En la plaza se reconstruye la iglesia, si reconstruir es construir otra vez de nuevo. A las diez empieza a moverse el pueblo. Preguntamos por la barcaza. Siguiendo las indicaciones, cuando queremos darnos cuenta, estamos dentro, es el final de la calle. Llegamos justo a tiempo y apurados pues el coche se levanta cuando suben la rampa.
En San Vicente, la ruinosa iglesia tiene delante un hermoso jardín. Aquí campean los pájaros sin pudor: una rapaz pequeña malhumorada y color marrón, un colegial con la capa naranja, un chorlo (parecido a la paloma) y otro verdoso de ojos rojizos. Ni se inmutan. Al salir, tenemos que dejar paso a una piara de chanchitos negros y canela con pintas que recién terminaron el baño.
Curaco de Vélez es un pieblo tranquilo. La iglesia tiene un color verde fosforito y rojo y una torre sin tambores. Desde un mirador vemos la ensenada de Achao, donde luego bajamos. Ambiente pesquero, un muelle de cemento donde descargan los barcos y más casitas de madera de muchos colores. También está el mercado, donde venden pescados ahumados, algas en bloques como quesos, y otras liadas, de esas que parecen serpientes.
Llegamos a Castro hirviendo, atascado. Dejamos su coche al dependiente confiado y nos comemos un asado de almejas, mejillones, papas y alguna longaniza que aquí llaman curanto, regado con una cerveza. Hinchados cogemos un bus Cruz del Sur hacia Puerto Montt y nos quedamos fritos. Cae un café en la cafetería del ferry, por las ventanas termina la isla y empiezan los acantilados del continente.
Otra vez en la hermosa estación de Puerto Montt. Buscamos un hospedaje por la zona y damos un paseo por la costanera.
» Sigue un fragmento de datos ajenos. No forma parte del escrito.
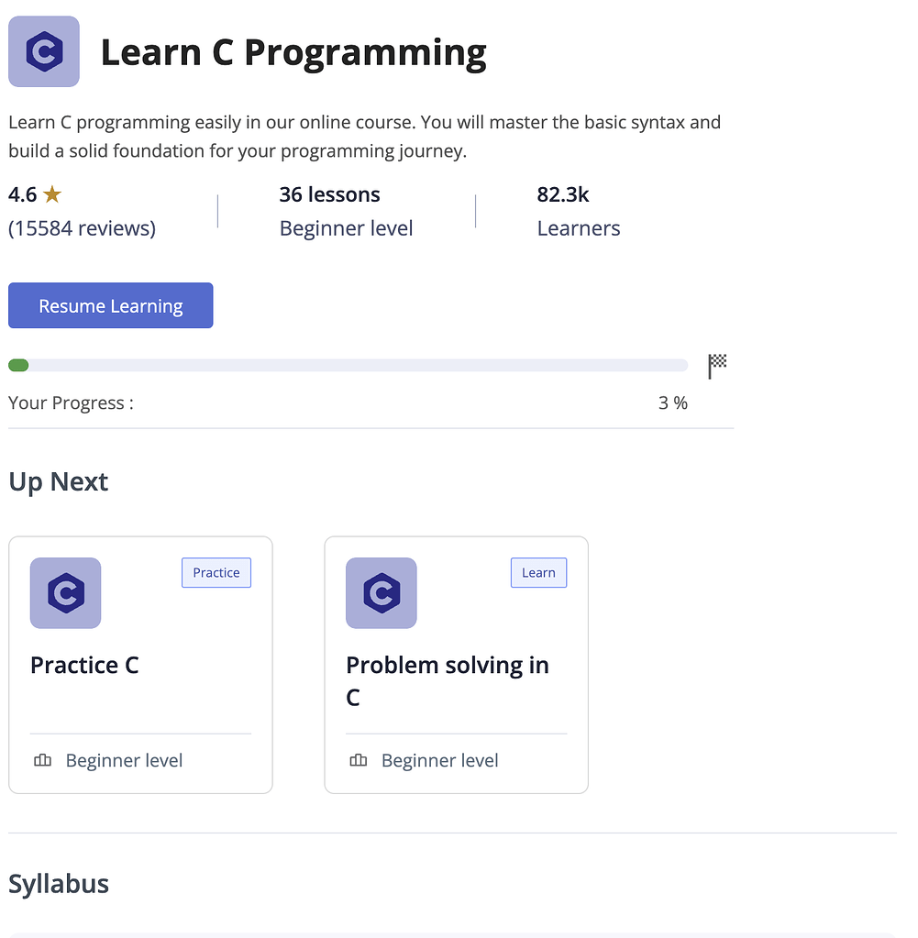Click the Resume Learning button
The image size is (918, 938).
click(x=110, y=305)
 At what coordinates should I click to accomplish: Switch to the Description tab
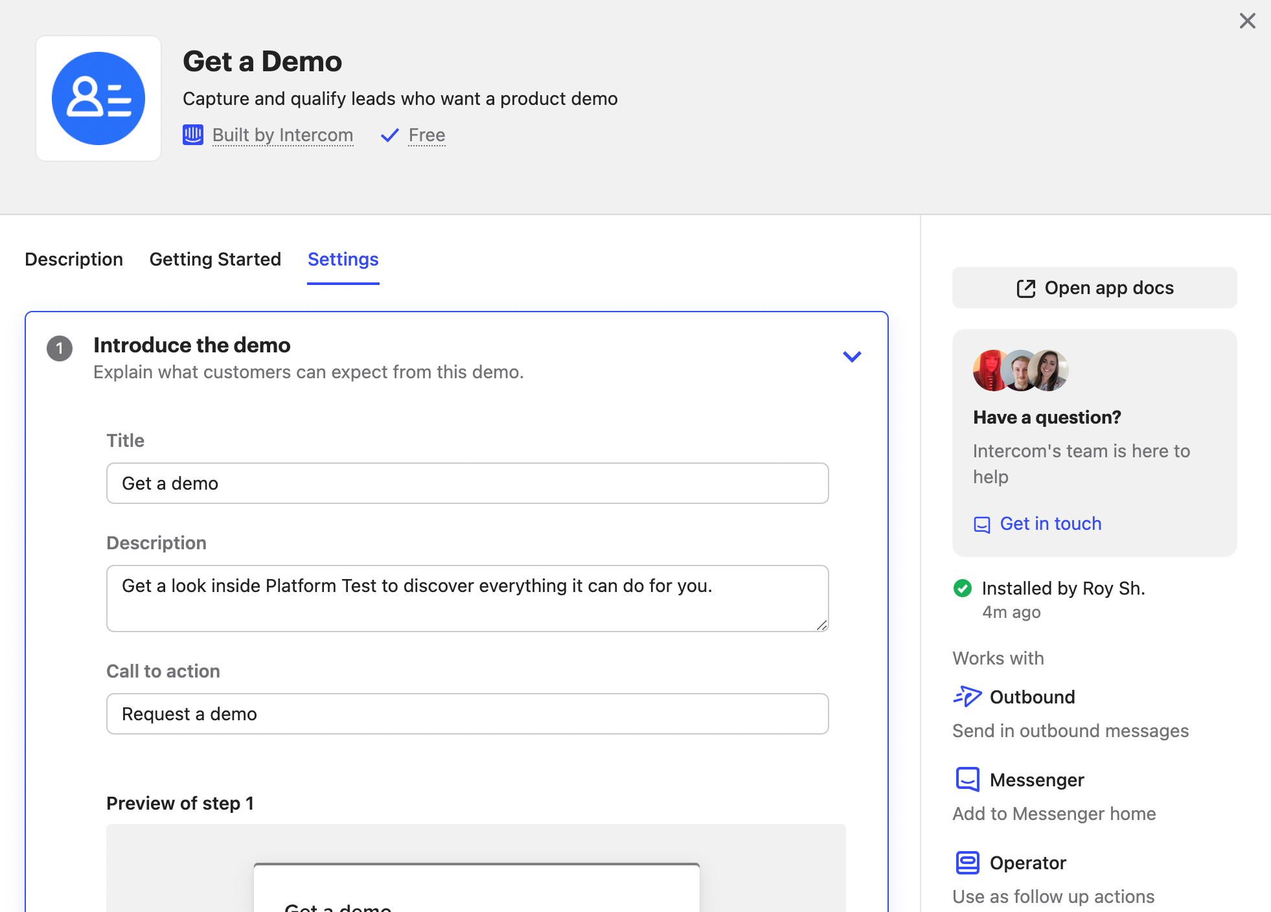pos(74,258)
Es enternecedora la pareja de enamorados gigantes que se cogen las manos mirando la ensenada. Los enanitos se fotografían sentándose a sus pies. Y, luego, observamos con tristeza, en un centro comercial, cómo los chilenos les dan su dinero a las grandes empresas de aquel país que llevó a Pinocho a lo alto para dar un tajo a la yugular de un Chile de largas alamedas que prometía.